## [Selected excerpt]
----------

Then there is the suave Gulzar Dehlavi. In his 90s, the regal-looking Urdu poet from Noida, near Delhi, has cut down on his appearances, but when he is in the auditorium, it is difficult to concentrate on anybody else. The grand old man is always dressed like Jawaharlal Nehru, complete with white sherwani and red rose. His flawless Urdu diction is a delight to listen to even if you can’t follow the language.

The best account of the old-style mushairas is perhaps found in Mirza Farhatullah Baig’s novel Dilli Ki Akhri Shama; its English translation is titled The Last Musha’irah Of Delhi. The book has the fictional recreation of a poetry gathering that was the norm in the twilight years of the Mughals. Even after the dynasty disappeared, the soirées remained a part of the Delhi way of life.

Author Rakhshanda Jalil, who hosts monthly chat sessions with Urdu poets and writers at the Oxford Bookstore in Connaught Place, says mushairas in Mughal-era Delhi were held in homes, large compounds, even the Town Hall in Chandni Chowk, or Red Fort. They would start after the evening prayers and would go on till the early hours.

Unfortunately, they have remained a male domain. Women poets can only be seen occasionally at the Ghalib Academy’s poetry gatherings. “It’s not always kabil-e-izzat (dignified) for a woman to be on stage," says Zarrin. “Quite often, men in the audience look at you with a gandi nazar (leers), and sometimes you sense that from poets sitting beside you too." Zarrin also regrets a propensity among male poets to spread rumours about women poets getting their verses secretly written by others.

----------

## [Listing]
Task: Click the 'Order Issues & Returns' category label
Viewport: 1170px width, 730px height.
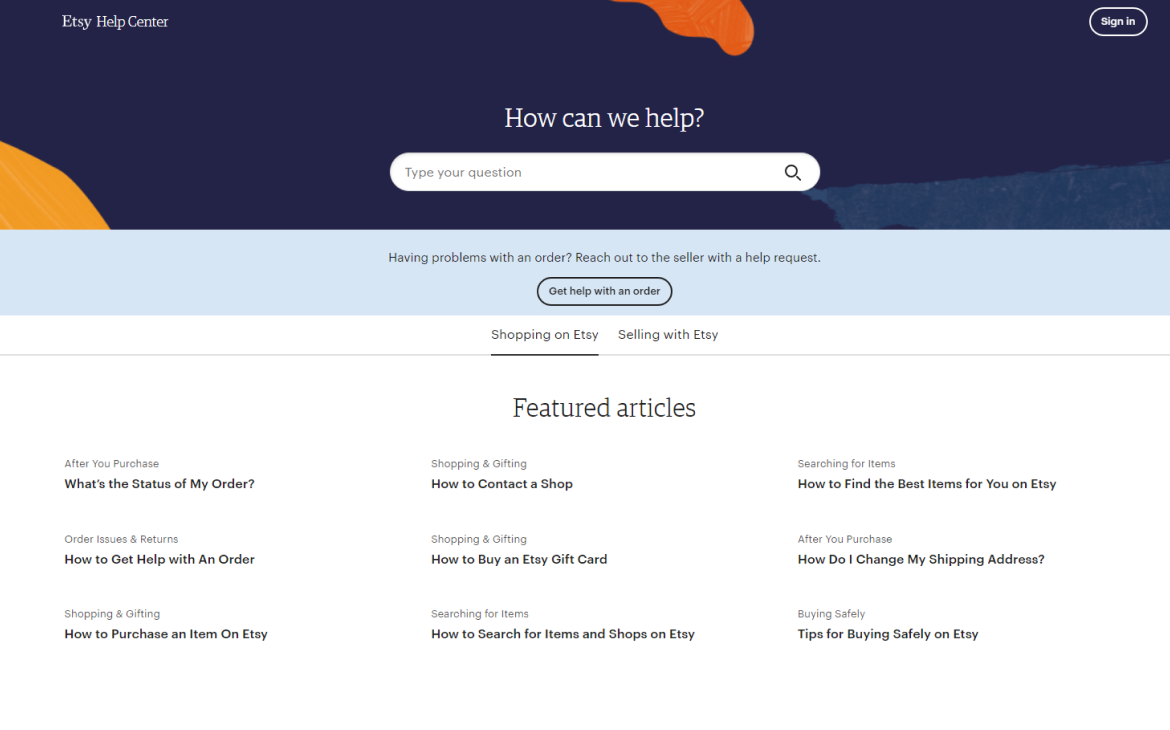Action: [x=121, y=539]
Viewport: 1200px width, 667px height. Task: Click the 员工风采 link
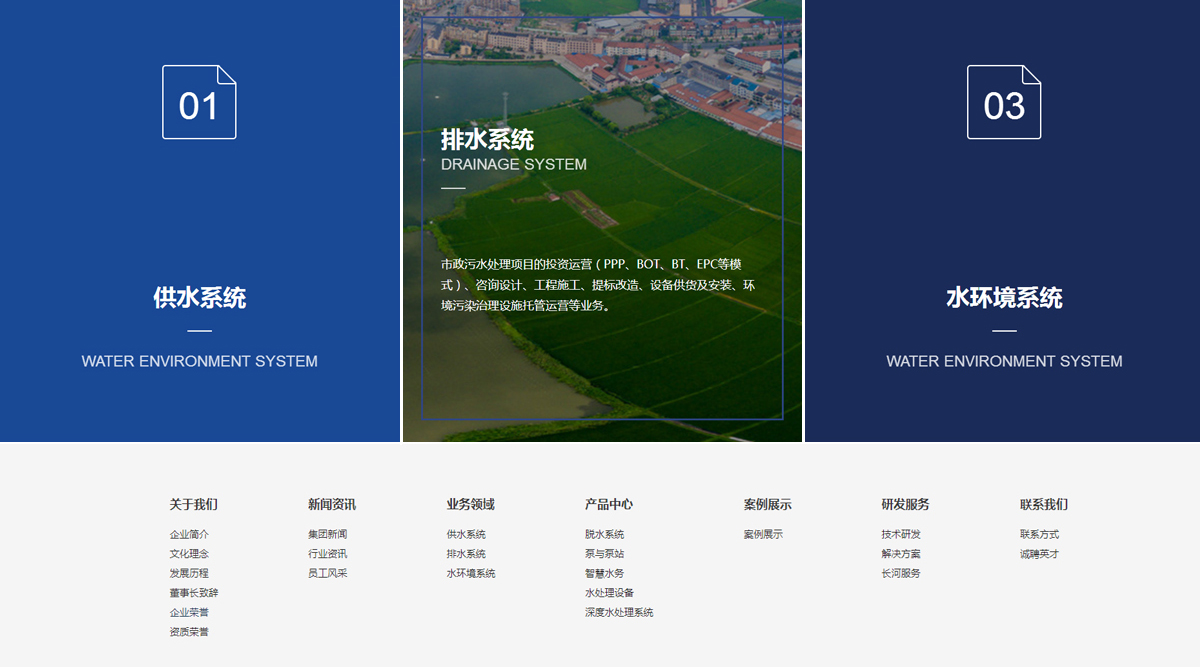point(328,573)
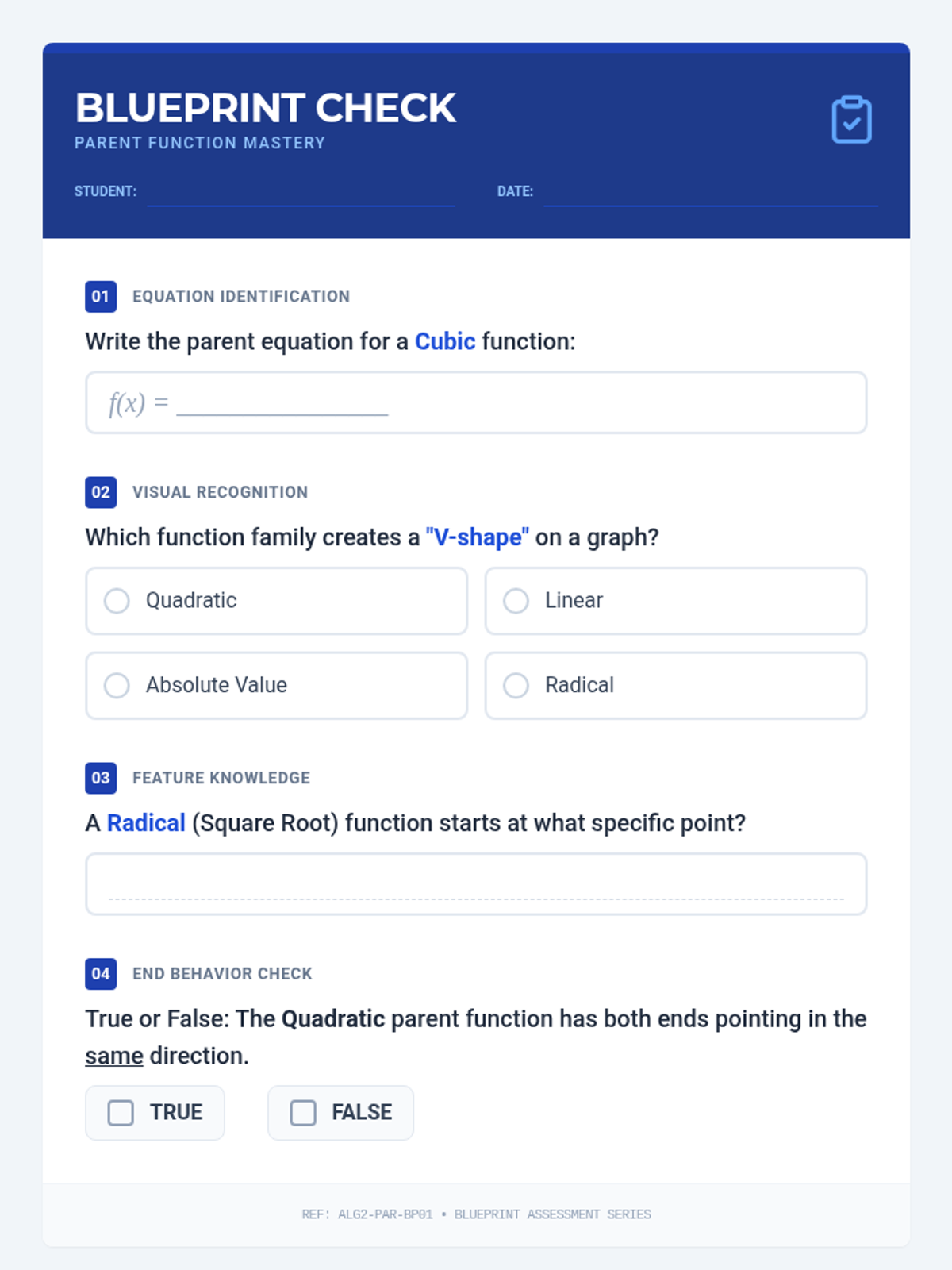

----------

## [What you are asked to do]
Rewrite the passage on Delhi's mushairas, starting with "Then there is" and going on through "follow the language.", with "red rose" changed to "white jasmine".

## [Worked solution]
Then there is the suave Gulzar Dehlavi. In his 90s, the regal-looking Urdu poet from Noida, near Delhi, has cut down on his appearances, but when he is in the auditorium, it is difficult to concentrate on anybody else. The grand old man is always dressed like Jawaharlal Nehru, complete with white sherwani and white jasmine. His flawless Urdu diction is a delight to listen to even if you can’t follow the language.